Netanyahu singled out for criticism Attorney General Gali Baharav Miara, with whom he has clashed over separate criminal charges against him. “This is your job,” he said of prosecuting alleged inciters.

At the meeting, Netanyahu screened 90 seconds of protest leaders speaking at the rallies that have dogged him since his return to office in December 2022. Protests at first targeted Netanyahu’s proposed reforms of the judiciary and then, after Hamas’ deadly invasion on Oct.7, turned to his failure to prevent the attack and so far to secure the release of the hostages taken captive by Hamas.

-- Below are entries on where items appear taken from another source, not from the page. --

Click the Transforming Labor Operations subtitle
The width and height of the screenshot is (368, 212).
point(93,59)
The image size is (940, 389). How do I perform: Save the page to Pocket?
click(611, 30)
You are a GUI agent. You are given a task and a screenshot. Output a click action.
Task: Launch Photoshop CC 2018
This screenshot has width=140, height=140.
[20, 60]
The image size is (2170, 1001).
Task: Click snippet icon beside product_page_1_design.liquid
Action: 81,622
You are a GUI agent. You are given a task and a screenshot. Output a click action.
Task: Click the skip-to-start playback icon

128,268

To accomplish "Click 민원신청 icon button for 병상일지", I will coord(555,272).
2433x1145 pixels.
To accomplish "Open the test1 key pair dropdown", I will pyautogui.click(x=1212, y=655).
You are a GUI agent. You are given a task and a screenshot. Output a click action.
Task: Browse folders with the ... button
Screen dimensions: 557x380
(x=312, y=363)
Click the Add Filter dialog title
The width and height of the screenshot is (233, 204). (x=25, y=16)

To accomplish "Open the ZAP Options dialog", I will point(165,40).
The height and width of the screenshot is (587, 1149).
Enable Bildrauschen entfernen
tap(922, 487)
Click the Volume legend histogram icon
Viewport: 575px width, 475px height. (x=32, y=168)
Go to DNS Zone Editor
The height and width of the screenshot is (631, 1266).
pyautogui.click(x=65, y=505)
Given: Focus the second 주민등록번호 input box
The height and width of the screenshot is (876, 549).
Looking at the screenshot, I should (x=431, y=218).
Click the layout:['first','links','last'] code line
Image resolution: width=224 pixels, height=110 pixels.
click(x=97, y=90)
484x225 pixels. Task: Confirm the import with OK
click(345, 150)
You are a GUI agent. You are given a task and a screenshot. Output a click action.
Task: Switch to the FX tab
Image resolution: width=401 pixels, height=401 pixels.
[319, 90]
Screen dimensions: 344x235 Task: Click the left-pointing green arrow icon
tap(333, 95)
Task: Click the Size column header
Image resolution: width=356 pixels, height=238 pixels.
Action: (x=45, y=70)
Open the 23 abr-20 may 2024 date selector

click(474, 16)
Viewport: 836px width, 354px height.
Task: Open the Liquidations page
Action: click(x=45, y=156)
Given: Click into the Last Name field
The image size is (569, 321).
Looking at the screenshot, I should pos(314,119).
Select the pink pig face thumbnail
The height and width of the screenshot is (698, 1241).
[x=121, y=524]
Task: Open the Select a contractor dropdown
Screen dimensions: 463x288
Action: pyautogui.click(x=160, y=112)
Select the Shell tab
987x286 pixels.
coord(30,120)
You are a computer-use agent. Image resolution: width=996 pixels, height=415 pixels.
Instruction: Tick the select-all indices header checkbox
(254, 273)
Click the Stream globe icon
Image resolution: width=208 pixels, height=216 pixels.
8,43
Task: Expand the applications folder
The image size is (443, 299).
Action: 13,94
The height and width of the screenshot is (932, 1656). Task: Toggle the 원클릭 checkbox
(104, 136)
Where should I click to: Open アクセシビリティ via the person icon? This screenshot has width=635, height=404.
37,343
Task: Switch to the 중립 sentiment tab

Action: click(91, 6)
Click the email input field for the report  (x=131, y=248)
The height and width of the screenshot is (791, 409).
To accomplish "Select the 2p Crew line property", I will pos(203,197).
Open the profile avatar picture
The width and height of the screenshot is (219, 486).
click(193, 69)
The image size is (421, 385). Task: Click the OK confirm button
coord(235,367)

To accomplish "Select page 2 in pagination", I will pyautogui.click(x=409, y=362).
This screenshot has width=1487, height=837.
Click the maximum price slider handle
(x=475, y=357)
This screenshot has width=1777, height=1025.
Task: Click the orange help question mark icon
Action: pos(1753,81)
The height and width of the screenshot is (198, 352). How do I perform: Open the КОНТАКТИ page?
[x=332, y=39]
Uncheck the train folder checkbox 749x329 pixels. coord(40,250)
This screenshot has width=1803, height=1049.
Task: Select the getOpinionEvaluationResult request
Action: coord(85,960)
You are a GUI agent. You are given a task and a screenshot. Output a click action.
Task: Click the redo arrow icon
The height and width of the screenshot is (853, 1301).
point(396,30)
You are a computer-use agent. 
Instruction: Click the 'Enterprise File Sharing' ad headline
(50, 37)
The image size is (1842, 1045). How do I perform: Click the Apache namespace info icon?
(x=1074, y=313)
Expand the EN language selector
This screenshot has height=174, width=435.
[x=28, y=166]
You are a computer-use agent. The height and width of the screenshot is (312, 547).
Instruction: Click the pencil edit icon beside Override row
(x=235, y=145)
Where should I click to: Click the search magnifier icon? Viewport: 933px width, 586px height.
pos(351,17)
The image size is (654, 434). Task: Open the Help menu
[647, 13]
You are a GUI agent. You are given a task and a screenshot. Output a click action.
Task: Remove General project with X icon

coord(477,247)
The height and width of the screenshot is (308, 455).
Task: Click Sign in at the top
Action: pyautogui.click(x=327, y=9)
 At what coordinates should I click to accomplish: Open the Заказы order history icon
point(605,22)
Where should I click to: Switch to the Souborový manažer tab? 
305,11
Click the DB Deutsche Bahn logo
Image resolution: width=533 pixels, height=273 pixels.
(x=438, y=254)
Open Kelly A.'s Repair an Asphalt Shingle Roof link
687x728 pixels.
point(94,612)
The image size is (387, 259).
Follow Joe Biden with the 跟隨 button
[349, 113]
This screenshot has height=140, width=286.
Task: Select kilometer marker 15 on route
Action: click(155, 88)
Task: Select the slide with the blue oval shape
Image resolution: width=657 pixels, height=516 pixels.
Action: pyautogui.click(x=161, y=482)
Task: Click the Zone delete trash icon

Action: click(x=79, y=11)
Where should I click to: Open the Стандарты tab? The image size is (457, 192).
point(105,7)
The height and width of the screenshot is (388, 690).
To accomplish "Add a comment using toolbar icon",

Some speakers in the video said they wished for Netanyahu’s execution while others engaged in rhetoric typical of Israel’s political ferment, including accusing Netanyahu as being as damaging to Israel as its enemies — a gambit that Netanyahu has deployed for decades, including in the most recent election.

Without providing evidence, Netanyahu said threats in Israel are overwhelmingly against the right, although leaders from the left and centre also routinely face threatening rhetoric, and the most prominent assassination in Israeli history was of a left-wing leader, Yitzhak Rabin, by a right-wing gunman. Netanyahu has for decades bristled at criticism that he did not sufficiently condemn incitement against Rabin, then his rival, before the assassination in 1995.

“Each time the subject changes but it is directed against the right,” he said on Sunday, chiding the opposition for not condemning the alleged incitement. “But the senior figures do not open their mouths; neither do they condemn.”

Amos Harel, a senior security analyst for the left-wing newspaper Haaretz, accused Netanyahu of using the attempted assassination of Trump for political gain, saying “Netanyahu is one of the most protected head of states in the world.”